Shoes and clothing were collected as part of the war effort and people were encouraged to be less frivolous. Clothing became more utilitarian, taking on a tailored, mannish appearance. Hemlines began to inch up as wartime shortages made fabric scarce. Even the nicest theaters declared eveningwear "optional but unnecessary." Lace-up boots came back into fashion, valued now for their practicality. Men's and women's shoes still tended to look similar.
A variety of materials were used in shoe construction, including leathers mixed with colored canvas or gabardine to form two-toned "spectators." Some leathers were reversed to form suede and were used with a kid or patent finish. Both day and evening pumps were often decorated with removable buckles in cut steel, silver filigree, diamanté, or
marcasite.
Fashion took a dramatic
turn when the war ended. As interests changed, so did clothing.

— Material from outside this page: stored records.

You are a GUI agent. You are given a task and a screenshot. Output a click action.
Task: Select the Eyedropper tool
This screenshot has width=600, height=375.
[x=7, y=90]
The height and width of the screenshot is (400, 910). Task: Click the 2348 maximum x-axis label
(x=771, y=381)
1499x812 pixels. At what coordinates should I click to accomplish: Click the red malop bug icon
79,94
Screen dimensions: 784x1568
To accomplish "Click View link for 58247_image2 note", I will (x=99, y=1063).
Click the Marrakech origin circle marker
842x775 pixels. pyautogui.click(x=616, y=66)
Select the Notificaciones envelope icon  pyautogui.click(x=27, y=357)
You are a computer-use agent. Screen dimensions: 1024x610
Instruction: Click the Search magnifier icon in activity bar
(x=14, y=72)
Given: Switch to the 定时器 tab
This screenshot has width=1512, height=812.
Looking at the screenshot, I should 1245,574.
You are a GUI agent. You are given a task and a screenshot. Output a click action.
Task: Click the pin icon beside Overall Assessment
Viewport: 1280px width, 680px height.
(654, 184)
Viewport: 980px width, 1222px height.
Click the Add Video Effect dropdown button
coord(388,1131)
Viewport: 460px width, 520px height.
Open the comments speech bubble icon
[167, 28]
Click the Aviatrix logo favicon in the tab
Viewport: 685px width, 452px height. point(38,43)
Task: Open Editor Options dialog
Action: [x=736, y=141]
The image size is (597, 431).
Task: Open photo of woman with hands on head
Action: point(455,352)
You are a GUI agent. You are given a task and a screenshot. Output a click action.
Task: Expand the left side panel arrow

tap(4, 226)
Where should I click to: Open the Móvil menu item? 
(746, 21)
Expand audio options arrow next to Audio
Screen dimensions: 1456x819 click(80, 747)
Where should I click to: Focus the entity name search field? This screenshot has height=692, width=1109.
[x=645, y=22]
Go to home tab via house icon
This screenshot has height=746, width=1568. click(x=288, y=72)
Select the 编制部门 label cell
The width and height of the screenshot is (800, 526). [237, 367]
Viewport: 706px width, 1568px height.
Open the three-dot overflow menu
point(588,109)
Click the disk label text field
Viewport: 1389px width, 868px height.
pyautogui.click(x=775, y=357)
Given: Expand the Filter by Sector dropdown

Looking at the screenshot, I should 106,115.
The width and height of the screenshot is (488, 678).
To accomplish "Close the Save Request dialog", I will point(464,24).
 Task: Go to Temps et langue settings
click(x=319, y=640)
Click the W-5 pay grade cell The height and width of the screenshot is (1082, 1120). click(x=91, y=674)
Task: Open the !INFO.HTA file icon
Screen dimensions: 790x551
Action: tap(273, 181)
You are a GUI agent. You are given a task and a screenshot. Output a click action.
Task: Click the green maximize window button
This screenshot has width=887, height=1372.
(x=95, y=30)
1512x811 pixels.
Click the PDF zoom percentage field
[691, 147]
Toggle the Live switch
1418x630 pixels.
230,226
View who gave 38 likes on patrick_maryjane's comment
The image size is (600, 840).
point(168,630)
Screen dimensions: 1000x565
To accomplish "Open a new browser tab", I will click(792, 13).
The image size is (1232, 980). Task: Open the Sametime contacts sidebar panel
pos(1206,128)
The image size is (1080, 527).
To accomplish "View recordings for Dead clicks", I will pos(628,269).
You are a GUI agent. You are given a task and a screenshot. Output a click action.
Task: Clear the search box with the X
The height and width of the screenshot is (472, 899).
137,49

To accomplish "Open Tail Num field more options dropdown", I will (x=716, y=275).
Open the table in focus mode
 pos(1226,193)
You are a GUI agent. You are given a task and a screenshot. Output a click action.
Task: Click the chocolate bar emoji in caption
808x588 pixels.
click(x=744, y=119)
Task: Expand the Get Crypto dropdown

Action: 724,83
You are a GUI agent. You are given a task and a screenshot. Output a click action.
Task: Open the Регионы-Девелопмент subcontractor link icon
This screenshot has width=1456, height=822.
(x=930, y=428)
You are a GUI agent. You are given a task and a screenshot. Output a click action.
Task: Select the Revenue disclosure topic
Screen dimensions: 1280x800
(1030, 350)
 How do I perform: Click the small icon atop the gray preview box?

Sportswear was increasing in popularity and such fashions were soon incorporated
into everyday dress. U.S. Rubber developed the first sneaker, called Keds, in
1917. The word "sneaker" was coined quite literally because the rubber
sole made the shoe stealthy — all other shoes, with the exception of
moccasins, made noise when you walked.
The History of Shoes:
Superstition
Shoes
- good luck
In the main shoes were thought to bring good luck. This may relate to times in the Middle Ages when footwear was expensive and the common practice was to bequeath your footwear to members of the family. The saying "Following in your father's footsteps" is thought to have arisen from this custom and implied the good fortune.
Traveling carried with it many pearls and subsequently many rituals were practiced to avoid an ill fate. It was customary in many places before setting out on a long journey to drop an old shoe outside the front door. Throwing shoes after someone going on a journey was also thought to bring good luck.
Confetti thrown at wedding is thought to be a remnant of this custom. Tying old shoes to the wedding car would give the strength of the shoe's character and bring good luck to the couple as well as chasing off evil spirits. Bare in mind too, at times in the Dark Ages, the strong smell of human odor was considered itself to deter the workings of evil. An old greeting to the bride and groom was "a happy foot" also when
traveling to the wedding it was customary for the bride to kiss fellow travelers. It was the custom for travelers to join the wedding party and not bring bad luck on the couple.